■ **Exercise directions**
Identify each line in the rows below that contains the word "icon" and copy those lines.

[Rows from a dataset]
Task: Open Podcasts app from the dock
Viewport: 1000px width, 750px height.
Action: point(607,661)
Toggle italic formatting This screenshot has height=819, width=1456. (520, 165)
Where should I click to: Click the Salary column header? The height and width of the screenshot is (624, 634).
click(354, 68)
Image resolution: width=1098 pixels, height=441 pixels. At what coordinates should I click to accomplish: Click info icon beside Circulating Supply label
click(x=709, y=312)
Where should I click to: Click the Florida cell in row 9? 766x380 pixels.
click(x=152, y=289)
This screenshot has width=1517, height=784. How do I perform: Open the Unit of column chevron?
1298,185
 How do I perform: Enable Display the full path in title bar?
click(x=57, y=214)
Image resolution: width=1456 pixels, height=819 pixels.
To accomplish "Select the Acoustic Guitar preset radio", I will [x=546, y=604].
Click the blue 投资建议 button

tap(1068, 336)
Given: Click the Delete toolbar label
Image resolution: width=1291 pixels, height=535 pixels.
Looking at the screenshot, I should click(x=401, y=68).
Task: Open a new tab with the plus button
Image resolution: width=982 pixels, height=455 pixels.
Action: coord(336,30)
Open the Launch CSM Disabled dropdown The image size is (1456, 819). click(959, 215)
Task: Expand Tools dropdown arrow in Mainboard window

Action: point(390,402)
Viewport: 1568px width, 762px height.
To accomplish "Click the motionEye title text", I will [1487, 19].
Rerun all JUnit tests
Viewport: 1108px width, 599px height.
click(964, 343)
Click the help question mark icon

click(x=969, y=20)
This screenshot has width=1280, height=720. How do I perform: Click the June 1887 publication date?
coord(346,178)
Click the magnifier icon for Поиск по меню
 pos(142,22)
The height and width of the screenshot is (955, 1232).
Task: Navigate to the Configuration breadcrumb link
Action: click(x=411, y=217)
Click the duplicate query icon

■ **Problem solution**
Image resolution: width=1098 pixels, height=441 pixels. At what coordinates should I click to accomplish: Click info icon beside Circulating Supply label
Click the help question mark icon
Click the magnifier icon for Поиск по меню
Click the duplicate query icon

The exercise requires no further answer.